Un rayito de esperanza

En medio de la incertidumbre, de la tristeza y del cansancio, el destino arrojó una cuerda de esperanza a la que nos aferramos: me quedé embarazada de mi hija. Era una niña muy deseada y la noticia de su llegada inminente no pudo venir en mejor momento. Fue una alegría.

Así fue como convivieron sus pruebas, cirugía y sesiones de quimioterapia con mis analíticas y ecografías, con el hospital como escenario. Así fue cómo arrancó una cuenta atrás en la que yo calculaba los días para ver la carita de mi bebé, con ilusión y esperanza.

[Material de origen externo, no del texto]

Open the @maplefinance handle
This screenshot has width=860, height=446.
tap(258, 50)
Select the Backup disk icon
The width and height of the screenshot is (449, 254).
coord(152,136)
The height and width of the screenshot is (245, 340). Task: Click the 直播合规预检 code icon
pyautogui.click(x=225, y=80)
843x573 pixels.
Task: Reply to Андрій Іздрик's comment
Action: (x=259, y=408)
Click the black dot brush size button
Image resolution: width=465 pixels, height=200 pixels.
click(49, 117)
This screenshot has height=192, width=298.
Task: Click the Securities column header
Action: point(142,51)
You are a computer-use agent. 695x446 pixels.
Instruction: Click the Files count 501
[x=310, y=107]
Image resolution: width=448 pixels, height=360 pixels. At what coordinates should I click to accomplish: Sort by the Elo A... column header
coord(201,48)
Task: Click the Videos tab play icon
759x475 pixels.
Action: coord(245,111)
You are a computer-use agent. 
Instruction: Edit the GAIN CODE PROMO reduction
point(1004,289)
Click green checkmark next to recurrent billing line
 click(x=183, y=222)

Fue una lástima que, a medida que mi madre empeoraba, ese compás de espera se convirtiera en una lucha contrarreloj. Era una ecuación imposible: hubiera querido adelantar las manecillas para tener a mi hija cuanto antes, y que mi madre pudiera conocerla. Pero, a la vez, sabía que eso sería acelerar el poco tiempo que me quedaba por compartir con mi madre.

El final, el principio

Ni siquiera pude despedirme de ella como hubiera querido. Cuando mi madre estaba en sus últimas horas, yo me puse de parto. Os podéis imaginar lo que es sumar las dudas de una primeriza a la pena de saber que mi madre se consumía. El deseo de ver a una, la tristeza y la nostalgia de sentir que, probablemente, ya no volvería a ver a otra. A las dos personas más importantes de mi vida. Sé que la cuidaron hasta el final y que no sumó a su propia angustia la intranquilidad que siempre despierta un parto. No le dio tiempo a experimentar esa sensación.

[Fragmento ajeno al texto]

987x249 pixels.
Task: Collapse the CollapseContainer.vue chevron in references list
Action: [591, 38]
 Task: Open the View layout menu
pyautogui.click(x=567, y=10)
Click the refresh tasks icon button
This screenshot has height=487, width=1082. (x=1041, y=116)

Los primeros días sin mi madre fueron también los primeros con mi hija. Se solapó la emoción de su primera comida o de la primera vez que enroscó su manita alrededor de mi dedo con las emociones que genera el duelo. Aunque, para ser sincera, aquellas vivencias con mi pequeña recién nacida lo minimizaron. Hicieron más llevadera la pérdida.

No quiero romantizar la depresión que puede acarrear un duelo, ni decir que mi hija me salvó del abismo. Tampoco es justo para ella, que no vino para librar a nadie de nada. Vino a vivir, sin más, pero así fue como sucedió. Y yo, en cierto modo, me considero afortunada.